But it was that thought in my mind, it was a Wednesday I had spent 15 hours drafting just a small part of a mutual fund prospectus and if none of the your listeners know what that means, that’s, that’s fine and dandy. Not everyone needs to. But I went home that night, nine o’clock at night opened up my own mailbox there just so happened to be my own prospectus. And I reflexively did what? I threw it away, because no one reads that stuff. And that was my big aha moment that Oh, my gosh, I have a purpose in my life, just like I think everyone does. And I was not meeting it. That was not my life purpose. 

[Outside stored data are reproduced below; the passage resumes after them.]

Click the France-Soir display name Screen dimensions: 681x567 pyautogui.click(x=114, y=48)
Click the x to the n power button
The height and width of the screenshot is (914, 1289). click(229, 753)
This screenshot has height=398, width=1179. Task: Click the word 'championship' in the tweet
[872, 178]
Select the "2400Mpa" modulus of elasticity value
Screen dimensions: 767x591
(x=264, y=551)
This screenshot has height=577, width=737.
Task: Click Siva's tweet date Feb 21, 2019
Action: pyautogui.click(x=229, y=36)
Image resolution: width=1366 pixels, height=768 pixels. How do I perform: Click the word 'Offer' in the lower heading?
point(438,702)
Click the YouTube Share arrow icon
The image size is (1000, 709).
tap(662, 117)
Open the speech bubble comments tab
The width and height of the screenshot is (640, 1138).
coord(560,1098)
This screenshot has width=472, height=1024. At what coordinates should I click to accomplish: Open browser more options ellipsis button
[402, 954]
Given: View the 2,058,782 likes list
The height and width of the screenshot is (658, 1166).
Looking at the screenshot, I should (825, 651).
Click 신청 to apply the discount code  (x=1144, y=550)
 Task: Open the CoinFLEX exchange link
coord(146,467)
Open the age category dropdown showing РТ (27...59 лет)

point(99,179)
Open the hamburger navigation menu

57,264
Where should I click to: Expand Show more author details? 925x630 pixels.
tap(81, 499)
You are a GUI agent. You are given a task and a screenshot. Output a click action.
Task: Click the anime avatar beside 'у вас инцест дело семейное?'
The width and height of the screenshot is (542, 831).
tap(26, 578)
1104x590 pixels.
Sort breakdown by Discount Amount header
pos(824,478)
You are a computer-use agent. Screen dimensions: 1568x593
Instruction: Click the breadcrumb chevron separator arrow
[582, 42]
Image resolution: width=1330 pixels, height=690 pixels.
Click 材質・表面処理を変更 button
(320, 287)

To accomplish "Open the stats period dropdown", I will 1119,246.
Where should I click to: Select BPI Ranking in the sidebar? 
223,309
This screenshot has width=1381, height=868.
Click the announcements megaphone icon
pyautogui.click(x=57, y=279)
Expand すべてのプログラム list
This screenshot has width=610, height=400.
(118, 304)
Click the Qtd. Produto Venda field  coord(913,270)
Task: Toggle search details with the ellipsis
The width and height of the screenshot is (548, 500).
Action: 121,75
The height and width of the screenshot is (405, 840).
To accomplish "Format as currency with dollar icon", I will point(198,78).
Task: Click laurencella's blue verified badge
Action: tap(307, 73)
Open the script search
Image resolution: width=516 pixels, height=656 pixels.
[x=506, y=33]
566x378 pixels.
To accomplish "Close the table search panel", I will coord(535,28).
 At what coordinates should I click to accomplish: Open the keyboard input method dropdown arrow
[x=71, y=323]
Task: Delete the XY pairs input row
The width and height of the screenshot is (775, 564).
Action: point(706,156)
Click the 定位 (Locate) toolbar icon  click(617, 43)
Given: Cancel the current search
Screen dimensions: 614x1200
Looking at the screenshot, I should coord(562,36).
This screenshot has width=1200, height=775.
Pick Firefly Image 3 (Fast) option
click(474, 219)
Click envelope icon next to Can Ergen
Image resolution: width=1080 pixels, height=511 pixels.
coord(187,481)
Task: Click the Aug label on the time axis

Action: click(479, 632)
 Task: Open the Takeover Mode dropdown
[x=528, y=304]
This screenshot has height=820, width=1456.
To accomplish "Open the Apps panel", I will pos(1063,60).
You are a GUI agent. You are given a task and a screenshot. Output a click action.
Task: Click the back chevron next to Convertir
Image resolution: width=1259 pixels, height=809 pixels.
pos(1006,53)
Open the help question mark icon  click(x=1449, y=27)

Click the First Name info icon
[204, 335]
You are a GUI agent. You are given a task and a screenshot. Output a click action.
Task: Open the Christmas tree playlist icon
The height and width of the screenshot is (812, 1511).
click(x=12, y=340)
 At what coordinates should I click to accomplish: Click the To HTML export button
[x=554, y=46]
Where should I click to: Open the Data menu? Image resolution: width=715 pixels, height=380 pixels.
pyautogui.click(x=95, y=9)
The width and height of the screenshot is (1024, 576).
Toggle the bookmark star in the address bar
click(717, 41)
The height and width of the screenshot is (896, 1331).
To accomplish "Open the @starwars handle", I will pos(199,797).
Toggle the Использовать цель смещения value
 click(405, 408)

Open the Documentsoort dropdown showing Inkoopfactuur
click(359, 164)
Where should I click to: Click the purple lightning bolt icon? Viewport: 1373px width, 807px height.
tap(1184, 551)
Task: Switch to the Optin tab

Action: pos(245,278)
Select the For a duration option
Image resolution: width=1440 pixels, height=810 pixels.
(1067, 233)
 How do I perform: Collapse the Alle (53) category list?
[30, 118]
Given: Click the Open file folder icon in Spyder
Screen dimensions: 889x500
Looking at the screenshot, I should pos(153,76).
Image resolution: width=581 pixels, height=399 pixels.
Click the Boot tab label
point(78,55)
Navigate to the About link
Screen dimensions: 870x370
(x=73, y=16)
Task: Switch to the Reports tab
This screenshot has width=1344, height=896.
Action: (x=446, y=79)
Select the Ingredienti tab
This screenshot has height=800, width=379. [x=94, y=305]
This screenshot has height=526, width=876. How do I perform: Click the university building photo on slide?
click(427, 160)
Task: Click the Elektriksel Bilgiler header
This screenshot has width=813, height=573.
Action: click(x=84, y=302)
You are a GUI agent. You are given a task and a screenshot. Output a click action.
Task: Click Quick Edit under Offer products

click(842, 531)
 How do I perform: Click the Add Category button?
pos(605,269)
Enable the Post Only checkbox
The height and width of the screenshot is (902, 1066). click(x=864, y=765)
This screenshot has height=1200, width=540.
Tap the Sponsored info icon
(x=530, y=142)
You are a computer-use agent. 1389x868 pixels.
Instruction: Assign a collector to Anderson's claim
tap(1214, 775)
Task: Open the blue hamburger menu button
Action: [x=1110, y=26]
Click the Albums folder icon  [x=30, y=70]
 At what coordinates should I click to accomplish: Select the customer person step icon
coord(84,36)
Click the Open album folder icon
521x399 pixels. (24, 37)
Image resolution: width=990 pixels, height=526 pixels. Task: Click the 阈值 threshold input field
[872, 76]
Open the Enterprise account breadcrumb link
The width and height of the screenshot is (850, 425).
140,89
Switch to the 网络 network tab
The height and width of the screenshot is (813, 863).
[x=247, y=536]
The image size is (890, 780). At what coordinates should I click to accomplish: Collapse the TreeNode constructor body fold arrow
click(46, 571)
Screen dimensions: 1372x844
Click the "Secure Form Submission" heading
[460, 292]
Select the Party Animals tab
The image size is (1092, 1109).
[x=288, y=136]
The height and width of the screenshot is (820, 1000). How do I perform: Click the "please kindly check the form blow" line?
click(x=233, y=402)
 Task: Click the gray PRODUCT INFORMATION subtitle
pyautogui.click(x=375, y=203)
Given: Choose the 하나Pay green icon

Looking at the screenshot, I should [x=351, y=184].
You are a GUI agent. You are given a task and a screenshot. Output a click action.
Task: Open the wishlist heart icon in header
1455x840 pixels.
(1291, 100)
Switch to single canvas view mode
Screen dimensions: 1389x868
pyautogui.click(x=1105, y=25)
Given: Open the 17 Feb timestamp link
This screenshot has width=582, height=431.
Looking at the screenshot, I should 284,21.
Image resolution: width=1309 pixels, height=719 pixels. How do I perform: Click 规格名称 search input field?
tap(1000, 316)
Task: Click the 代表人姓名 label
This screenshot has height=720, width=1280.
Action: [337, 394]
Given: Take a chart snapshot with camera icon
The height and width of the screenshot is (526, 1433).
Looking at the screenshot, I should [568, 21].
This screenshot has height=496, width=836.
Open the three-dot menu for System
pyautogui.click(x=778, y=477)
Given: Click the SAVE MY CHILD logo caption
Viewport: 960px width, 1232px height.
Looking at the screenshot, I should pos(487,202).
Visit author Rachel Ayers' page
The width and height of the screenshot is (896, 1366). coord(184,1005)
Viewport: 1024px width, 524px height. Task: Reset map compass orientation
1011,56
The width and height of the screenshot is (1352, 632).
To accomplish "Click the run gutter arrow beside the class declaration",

So that was my big aha moment. I quit my job cold turkey, there is about six months worth of drama. But I did I said, I can’t do this for a living. It’s a very personal decision. I want your audience to know that you and I are never telling lawyers to stop practicing law. You know, but it was, it was a reckoning because two years before the recession, no one was recreating themselves. No one was changing careers. I thought I was crazy. Everyone else thought I was nuts. I just couldn’t do it anymore. 

So I set out on a journey. I really did to figure out who I was, I didn’t know this at the time, who I was not just what do I do for a living. I had to figure out the form or before I get to the ladder. And it was really about understanding that I’m a human. I’m so confused. Took seven years, I worked with an ex Harvard litigator, I took a random community college course with 40 other people. And for 20 minutes of it, I was so pathetic. They spent all their time on me, saying to me, what is that natural thing you do that somebody else doesn’t. And I was like, I don’t have a natural talent. I’m just the lawyer. 

Davina: There’s no natural talent here!

Katy: No. And so we really developed that for me. And it was seven painful years, I remember the day standing in the lobby of a hotel, I was crying to my sister going, but if I’m not a lawyer, then what am I who am I and she looked at me and she, she’s an engineer. She’s just as left brain linear as the rest of us lawyers. She said, Oh, my God, you’re a human being what is wrong with you. But I was literally going through an identity crisis. And so I came out of it. And I turned it into a program for other lawyers, because I really don’t want people to go through the pain that I went through. 

But I want them to get the results that I get that that you do, then when you get to decide if you come out of this process, you get to decide, hey, I want to stay a lawyer and I want to do it this way. And you have an intentional branding plan. And I started to notice a mostly women lawyers were saying to me, I don’t know how to do this. I’m not being heard, my voice isn’t met, I don’t have the message to communicate. It doesn’t really match who I am. Am I supposed to do what everybody else does? What’s my brand. 

And so it just grew and grew. And two years ago, I was chair of the American Bar Association law practice division, which was just a big honor. And then this year, they asked me to chair the diversity and inclusion portion, because your brand is about diversity. When people understand their own uniqueness, and how to develop a brand that emotionally resonates who they are for their audience. It’s not a website, it’s not a logo. It’s about you, the person really getting it and being able to relate to others. At that point, then diversity really blooms because you accept other people for being diverse and equity and inclusion and belonging really blend. So that’s my story.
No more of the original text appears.